● Problem to solve: Give back exactly the stretch of data below from the line holding "Given: Click the Rab9Db-PA protein glyph" through the line holding "Given: Open more options on the third comment", both ends included, and leave the remaining lines out.

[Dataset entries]
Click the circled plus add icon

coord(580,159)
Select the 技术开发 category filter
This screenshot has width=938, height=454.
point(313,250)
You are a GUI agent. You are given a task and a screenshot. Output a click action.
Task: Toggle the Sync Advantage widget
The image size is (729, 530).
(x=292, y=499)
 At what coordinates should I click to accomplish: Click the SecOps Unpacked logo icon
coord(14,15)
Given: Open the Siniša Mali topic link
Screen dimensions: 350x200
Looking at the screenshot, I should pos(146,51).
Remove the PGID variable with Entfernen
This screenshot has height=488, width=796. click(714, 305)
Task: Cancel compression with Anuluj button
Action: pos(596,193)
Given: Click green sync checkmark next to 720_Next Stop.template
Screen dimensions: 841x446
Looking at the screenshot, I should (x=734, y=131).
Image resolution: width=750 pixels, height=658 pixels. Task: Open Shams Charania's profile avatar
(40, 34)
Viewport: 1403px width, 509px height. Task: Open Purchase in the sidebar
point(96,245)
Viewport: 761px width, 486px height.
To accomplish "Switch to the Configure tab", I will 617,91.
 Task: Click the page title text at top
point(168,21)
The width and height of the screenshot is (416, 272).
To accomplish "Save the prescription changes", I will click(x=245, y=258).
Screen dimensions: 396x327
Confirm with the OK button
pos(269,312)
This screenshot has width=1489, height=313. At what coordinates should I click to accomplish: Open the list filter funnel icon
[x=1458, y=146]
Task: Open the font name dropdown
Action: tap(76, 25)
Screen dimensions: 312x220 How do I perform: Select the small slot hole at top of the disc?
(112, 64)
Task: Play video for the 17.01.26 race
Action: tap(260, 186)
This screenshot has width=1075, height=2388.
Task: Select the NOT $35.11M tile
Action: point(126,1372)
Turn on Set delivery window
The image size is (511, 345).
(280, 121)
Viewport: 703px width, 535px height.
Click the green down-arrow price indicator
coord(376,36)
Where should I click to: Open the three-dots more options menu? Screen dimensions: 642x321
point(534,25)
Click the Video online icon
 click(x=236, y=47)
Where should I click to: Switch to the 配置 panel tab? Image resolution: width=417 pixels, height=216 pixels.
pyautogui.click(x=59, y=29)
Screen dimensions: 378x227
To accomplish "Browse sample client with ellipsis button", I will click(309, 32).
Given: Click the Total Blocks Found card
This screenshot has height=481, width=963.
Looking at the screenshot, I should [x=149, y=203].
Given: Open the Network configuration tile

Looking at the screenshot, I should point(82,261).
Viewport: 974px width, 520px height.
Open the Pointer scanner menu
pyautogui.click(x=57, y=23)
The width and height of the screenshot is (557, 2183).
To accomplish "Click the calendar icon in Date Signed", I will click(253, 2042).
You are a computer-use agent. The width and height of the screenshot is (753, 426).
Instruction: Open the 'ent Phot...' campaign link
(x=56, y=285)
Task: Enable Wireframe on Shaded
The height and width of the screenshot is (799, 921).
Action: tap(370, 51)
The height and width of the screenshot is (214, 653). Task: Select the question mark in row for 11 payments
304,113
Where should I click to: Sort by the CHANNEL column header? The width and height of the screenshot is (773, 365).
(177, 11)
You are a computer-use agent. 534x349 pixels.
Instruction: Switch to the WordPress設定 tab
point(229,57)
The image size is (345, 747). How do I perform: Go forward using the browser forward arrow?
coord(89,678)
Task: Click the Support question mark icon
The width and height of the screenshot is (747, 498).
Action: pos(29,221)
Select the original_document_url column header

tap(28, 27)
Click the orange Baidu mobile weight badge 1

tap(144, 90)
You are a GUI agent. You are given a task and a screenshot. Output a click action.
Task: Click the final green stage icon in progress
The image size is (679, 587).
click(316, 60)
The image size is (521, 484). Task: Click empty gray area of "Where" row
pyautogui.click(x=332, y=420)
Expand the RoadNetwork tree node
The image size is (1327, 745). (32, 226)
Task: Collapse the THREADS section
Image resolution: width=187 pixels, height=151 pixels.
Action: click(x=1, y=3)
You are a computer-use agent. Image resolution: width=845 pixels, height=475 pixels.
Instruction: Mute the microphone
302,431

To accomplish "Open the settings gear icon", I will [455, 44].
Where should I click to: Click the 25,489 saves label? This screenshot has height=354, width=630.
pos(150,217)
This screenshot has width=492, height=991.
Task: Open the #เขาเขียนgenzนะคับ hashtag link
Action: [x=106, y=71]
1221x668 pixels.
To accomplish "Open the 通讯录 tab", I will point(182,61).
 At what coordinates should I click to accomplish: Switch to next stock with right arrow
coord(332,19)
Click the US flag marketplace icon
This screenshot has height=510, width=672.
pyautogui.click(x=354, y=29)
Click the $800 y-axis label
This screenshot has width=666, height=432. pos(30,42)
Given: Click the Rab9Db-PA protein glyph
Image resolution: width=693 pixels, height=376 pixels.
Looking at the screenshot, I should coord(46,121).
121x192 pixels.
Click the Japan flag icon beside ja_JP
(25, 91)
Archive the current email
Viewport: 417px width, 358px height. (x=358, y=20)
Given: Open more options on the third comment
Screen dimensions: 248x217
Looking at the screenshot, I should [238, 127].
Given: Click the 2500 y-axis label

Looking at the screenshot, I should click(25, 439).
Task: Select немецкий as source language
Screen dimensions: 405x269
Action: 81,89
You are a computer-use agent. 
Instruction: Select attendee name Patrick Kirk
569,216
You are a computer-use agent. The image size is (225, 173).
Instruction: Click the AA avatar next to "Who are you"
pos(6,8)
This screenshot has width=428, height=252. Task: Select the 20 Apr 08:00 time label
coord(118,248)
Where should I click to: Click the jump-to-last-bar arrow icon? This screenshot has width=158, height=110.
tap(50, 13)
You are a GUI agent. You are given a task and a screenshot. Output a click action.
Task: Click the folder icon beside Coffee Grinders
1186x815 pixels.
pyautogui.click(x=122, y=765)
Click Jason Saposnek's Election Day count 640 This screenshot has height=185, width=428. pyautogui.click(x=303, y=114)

● The answer:
Given: Click the Rab9Db-PA protein glyph
Image resolution: width=693 pixels, height=376 pixels.
Looking at the screenshot, I should coord(46,121).
121x192 pixels.
Click the Japan flag icon beside ja_JP
(25, 91)
Archive the current email
Viewport: 417px width, 358px height. (x=358, y=20)
Given: Open more options on the third comment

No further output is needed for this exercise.